To say the least, it is an eerily familiar feeling to witness our final exit from Afghanistan. At exactly one minute before midnight on Aug. 30, Army Major Gen. Christopher T. Donahue was the last man to board the last C-17 cargo plane that would lift him and the last group of troops up and away from our faraway home of the past 20 years.
Few can imagine what those last troops must have felt as they left behind Americans, at-risk Afghans and, especially, the memories of 13 fellow Marines, soldiers and Navy personnel who were killed by a terrorist bomb at the Kabul airport in the final days. The humiliation of defeat, the sense of loss, and, ultimately, the blood and treasure left behind, remind us of a not-distant past.
Baby boomers and older Americans remember too well our departure from Vietnam 46 years ago. They remember the war protests, the agonies both emotional and physical that continue to torment so many veterans of that war. My brother, a Marine who survived his 18th year in Vietnam, has attended the funerals of many of his comrades, several of whom died from Agent Orange-related cancers.
My semper-fi Marine correspondents, who’ve been with me for several decades, have relived the anguished days of their youth through images and news reports from Kabul. Therapy is back in session. My own brain is on a continuous loop, replaying the famous chorus sung by Country Joe and the Fish at Woodstock in 1969:
And it’s 1,2,3
Whatever are we fighting for?
Don’t ask me, I don’t give a damn
Next stop is Vietnam
And it’s 5,6,7
Open up the pearly gates
Ah, ain’t no time to wonder why
We’re all going to die.
As I’ve written before, the two wars are not the same. We weren’t attacked by terrorists hiding in Vietnam. We weren’t in pursuit of the most-hated and most-dangerous man of our time. But in both cases, we stayed too long, and we left with our tails tucked. If you measure success or defeat in body counts, Vietnam was the much bigger error. Vietnam ground up some 58,000 American boys and men. Yes, boys. Before 1971, when Congress lowered the voting age from 21 to 18, an 18-year-old was rightly considered a kid. The reasoning behind the change was partly that if the government could draft 18-year-olds for war, then the boys ought to be able to vote.

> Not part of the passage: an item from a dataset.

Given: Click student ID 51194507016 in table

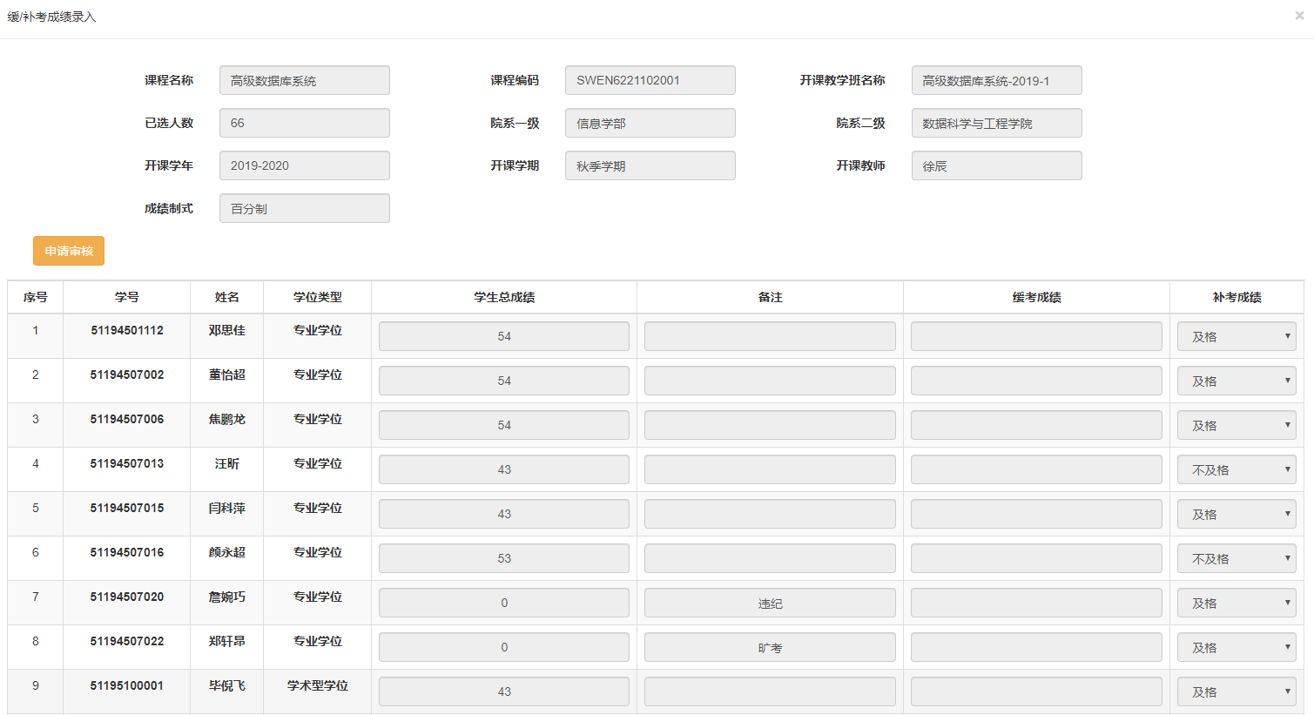Looking at the screenshot, I should [127, 552].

Afghanistan, though longer, was less bloody, claiming 2,352 American lives. The bomb blast, for which ISIS-K boasted credit, was the bloodiest day for the U.S. military in a decade. I see the faces of those young men and two women – all younger than my youngest – and tears follow. Killed by a suicide imbecile wearing a vest loaded with 25 pounds of high explosives and shrapnel, they were trying to help Afghans escape the country that we built and then donated to the Taliban.
Five of the 13 were just 20 years old. In interviews with CBS News, family and friends used similar language to describe them: Marine Corps Lance Cpl. Kareem Nikoui was “just a good kid,” said his high school principal Robert Ibbetson. Marine Corps Lance Cpl. Dylan R. Merola, who had been in Afghanistan for just over a week and was due home in two weeks was, “One of the best kids ever,” said his mother Cheryl Merola. “Kind, loving ... he would give anything for anybody.”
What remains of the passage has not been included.